-------- Record extracts
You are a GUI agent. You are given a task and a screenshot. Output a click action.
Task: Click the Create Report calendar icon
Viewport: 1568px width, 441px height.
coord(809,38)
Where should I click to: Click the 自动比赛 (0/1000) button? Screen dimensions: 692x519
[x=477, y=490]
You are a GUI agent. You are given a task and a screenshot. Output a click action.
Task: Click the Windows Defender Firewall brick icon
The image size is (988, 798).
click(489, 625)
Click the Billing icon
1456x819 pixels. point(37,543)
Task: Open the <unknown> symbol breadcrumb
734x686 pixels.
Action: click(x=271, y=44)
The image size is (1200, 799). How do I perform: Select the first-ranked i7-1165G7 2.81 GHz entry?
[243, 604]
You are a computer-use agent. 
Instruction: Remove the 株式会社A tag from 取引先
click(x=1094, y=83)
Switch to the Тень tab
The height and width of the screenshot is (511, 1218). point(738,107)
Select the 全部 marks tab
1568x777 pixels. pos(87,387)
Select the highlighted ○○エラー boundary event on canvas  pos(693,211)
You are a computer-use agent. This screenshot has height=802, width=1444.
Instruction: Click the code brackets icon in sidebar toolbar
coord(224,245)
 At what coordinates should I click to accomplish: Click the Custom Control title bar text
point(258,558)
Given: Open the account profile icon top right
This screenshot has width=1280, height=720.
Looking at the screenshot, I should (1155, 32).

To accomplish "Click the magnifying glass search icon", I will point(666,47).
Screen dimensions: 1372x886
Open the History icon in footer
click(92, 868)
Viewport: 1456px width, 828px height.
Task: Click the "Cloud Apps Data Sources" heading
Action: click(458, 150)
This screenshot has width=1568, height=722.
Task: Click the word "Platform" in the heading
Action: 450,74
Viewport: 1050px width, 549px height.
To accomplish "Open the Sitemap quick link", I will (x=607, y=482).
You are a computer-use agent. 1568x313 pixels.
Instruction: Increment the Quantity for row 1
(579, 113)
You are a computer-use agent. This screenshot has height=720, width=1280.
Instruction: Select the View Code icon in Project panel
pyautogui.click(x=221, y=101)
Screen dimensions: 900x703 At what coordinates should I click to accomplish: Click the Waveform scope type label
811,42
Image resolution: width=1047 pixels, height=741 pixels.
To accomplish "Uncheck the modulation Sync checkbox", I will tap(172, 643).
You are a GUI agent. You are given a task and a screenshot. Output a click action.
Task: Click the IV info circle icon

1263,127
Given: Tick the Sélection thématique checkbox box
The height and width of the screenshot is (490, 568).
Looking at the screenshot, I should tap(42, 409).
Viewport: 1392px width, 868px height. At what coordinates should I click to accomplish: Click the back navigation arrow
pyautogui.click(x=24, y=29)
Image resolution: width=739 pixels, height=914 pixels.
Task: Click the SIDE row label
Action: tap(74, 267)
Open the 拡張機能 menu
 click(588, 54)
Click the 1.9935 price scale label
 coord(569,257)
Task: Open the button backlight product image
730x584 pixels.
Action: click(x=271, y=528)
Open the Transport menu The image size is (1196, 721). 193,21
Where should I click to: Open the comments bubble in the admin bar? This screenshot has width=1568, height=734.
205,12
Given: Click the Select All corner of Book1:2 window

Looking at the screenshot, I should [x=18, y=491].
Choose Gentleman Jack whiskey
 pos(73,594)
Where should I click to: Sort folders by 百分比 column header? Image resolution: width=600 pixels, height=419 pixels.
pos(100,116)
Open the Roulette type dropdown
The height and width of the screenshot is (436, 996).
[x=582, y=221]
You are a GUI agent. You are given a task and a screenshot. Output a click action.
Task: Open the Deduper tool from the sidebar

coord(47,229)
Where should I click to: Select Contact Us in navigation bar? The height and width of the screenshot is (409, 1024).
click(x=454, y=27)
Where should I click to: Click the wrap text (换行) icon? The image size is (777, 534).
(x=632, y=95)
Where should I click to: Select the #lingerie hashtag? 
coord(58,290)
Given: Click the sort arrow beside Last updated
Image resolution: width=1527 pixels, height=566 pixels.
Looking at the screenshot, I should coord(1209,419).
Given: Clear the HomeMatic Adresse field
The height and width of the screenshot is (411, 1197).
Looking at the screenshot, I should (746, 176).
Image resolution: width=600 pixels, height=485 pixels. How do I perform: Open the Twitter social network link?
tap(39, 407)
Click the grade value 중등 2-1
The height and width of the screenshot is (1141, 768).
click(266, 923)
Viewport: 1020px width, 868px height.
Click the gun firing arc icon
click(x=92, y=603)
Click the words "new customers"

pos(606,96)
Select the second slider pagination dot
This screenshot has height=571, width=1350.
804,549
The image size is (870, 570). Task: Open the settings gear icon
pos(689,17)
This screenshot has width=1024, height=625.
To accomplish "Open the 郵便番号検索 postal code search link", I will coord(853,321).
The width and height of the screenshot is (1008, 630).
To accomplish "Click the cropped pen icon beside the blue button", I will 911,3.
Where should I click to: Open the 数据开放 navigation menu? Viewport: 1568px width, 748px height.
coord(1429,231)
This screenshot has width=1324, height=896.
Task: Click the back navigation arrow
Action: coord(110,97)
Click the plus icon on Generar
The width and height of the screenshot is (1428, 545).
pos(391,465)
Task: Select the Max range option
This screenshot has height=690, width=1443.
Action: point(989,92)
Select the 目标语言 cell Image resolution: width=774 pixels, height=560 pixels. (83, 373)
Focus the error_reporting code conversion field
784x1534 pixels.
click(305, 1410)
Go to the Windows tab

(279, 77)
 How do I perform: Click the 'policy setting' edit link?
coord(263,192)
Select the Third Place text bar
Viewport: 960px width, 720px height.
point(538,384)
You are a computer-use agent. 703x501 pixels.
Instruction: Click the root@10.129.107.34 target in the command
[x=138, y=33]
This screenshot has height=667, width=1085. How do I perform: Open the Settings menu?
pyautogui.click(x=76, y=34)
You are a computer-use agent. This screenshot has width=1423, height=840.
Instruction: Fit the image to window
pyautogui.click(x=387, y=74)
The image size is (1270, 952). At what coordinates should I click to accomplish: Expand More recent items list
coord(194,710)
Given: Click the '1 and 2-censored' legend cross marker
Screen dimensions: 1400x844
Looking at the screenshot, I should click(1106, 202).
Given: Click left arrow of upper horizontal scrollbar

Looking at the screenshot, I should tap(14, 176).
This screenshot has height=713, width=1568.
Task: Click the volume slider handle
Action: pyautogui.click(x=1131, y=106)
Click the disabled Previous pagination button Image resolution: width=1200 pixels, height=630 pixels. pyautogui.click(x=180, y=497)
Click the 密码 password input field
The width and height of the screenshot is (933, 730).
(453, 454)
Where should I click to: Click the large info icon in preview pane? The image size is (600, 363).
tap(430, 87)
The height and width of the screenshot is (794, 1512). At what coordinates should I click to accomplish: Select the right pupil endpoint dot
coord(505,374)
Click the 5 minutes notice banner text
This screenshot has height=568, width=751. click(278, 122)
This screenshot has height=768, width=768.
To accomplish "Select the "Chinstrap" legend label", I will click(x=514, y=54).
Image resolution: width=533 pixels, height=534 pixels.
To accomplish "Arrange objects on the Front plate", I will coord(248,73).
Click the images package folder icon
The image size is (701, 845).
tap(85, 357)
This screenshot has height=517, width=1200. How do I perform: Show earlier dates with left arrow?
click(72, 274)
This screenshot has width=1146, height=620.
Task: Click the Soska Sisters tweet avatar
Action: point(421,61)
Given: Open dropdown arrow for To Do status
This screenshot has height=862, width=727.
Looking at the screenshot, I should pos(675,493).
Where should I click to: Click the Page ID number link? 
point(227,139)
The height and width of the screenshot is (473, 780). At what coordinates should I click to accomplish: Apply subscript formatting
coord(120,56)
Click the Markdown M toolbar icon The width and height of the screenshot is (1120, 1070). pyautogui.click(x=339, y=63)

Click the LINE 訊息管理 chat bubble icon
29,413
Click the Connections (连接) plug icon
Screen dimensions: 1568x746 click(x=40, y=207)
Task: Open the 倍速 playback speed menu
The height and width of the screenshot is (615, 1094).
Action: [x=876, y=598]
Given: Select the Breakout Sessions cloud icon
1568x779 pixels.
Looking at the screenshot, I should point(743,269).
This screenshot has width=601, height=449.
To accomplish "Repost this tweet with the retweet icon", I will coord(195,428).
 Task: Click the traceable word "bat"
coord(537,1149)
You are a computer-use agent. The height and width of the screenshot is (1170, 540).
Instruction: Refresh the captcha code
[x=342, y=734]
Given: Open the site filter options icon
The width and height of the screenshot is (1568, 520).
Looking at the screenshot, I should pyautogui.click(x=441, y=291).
----------------
Read through the entries, then copy every line where the string "legend" is found.

Given: Click the '1 and 2-censored' legend cross marker
To accomplish "Select the "Chinstrap" legend label", I will click(x=514, y=54).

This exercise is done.